At the final transformation process when the latex objects themselves are reproduced, it is the camera’s eye that takes a look into the desks’ viscera. With analogue photography Stattler employs a procedure that is – just like casting – reproductive. Using Roland Barthes’ and Rosalind Krauss’ expression one could call it to an »indexical sign«, that constructs its meaning through its physical relation to the referent.8 Stattler’s black-and-white photographs make it perfectly clear that they are recorded shadows. They make light and shadow, the material basis of photography, an issue by exposing especially those bits of the latex skins where the material is slightly thicker and, thus, less transparent. Krauss further observes in her »Notes on the Index« that photography and abstract art – at first sight being completely different from each other – have found noticeably common ground in the art of the 1970s.9 The same could be said about the photographs from the Desks series. The pictures that result from the photographic re-translation of the latex objects to two dimensions are reminiscent of abstract drawings in ink or charcoal. On a bright, slightly blotchy background sharp black lines become visible. They outline shapes that are evenly laid out on a flat surface or that are concentrated in individual areas. The outlines are caused by the thickenings that emerge at the edges and rims of the paper objects while applying the latex. Thus, the contours of the desks and of the paper and other things lying on top of them emerge in the photographs. The arrangement of the items on the desks becomes an abstract pattern. This pattern points to the rationality of even the messiest workplace and hereby stresses the rule-dependency of work procedures. Although seemingly abstract, the patterns rely on physical processes – that is, the activities at the desks.

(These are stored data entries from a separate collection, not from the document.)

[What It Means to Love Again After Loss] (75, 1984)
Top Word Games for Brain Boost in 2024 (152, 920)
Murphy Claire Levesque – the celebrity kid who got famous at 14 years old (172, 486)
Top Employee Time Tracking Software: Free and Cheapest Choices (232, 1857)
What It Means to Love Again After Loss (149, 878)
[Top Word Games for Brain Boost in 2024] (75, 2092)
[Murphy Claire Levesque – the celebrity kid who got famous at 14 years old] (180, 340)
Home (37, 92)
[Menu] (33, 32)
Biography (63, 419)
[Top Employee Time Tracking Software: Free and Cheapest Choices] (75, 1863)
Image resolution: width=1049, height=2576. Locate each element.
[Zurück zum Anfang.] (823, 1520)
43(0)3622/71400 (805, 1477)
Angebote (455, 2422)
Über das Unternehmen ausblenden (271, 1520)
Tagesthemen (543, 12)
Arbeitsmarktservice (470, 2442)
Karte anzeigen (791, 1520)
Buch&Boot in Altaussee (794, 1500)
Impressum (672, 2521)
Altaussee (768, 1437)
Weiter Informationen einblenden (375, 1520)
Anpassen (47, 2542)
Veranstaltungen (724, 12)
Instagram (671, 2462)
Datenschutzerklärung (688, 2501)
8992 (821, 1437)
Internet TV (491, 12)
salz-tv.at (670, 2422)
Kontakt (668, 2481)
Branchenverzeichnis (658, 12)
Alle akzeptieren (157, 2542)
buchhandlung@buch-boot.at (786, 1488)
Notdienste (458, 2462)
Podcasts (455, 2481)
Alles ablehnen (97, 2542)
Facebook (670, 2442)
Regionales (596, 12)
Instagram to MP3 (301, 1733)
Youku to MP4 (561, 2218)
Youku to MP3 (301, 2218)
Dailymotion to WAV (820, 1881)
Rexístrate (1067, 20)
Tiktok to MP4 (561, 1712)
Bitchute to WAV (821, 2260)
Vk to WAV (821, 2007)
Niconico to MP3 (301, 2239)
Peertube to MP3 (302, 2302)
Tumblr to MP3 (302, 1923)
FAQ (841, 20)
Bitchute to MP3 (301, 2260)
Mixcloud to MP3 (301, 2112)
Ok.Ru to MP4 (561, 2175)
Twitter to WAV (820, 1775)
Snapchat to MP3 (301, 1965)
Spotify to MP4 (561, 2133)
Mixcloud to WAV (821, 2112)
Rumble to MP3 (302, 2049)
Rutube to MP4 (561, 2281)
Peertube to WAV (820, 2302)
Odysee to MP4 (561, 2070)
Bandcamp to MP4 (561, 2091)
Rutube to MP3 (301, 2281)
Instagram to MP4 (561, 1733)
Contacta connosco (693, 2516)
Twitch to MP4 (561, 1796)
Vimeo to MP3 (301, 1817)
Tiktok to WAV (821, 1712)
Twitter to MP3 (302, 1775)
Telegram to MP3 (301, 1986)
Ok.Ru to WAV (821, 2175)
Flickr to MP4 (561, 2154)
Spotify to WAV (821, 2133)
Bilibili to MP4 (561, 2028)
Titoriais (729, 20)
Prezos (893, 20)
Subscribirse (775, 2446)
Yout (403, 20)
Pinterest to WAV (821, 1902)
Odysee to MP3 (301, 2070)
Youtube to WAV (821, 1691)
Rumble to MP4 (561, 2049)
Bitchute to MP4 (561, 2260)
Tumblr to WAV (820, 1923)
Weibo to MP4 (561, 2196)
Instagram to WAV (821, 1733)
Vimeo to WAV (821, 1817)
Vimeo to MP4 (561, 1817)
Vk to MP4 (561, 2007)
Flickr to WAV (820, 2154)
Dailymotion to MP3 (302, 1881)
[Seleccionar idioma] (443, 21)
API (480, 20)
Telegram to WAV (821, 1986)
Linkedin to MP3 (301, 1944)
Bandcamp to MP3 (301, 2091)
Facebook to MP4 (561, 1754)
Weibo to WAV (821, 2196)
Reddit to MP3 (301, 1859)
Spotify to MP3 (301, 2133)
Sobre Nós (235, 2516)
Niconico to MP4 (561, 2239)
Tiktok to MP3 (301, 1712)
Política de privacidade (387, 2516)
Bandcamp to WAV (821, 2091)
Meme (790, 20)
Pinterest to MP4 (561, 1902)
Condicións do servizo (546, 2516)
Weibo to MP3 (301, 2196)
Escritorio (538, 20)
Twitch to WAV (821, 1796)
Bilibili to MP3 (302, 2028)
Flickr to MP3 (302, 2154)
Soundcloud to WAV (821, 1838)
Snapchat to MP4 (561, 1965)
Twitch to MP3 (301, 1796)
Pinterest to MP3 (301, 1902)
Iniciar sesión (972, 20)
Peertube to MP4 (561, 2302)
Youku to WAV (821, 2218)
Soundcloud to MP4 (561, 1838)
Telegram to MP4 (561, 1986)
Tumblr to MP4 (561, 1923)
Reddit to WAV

Stattler’s series, thus, deals with work processes at desks, with their specifics, systematics and physicality. It is the series of translations and the differing materiality of the applied media that lets these various aspects emerge. What finally becomes visible on the photographs is at the same time a kind of notation of the handling of things as well as – in the blotchy surface – a trace of the artistic working process, the regular application of latex with the brush. In the last transformation – that is the photograph of the cast of the paper model of the worktop – the artistic work and the work at the desk are joined together on one level.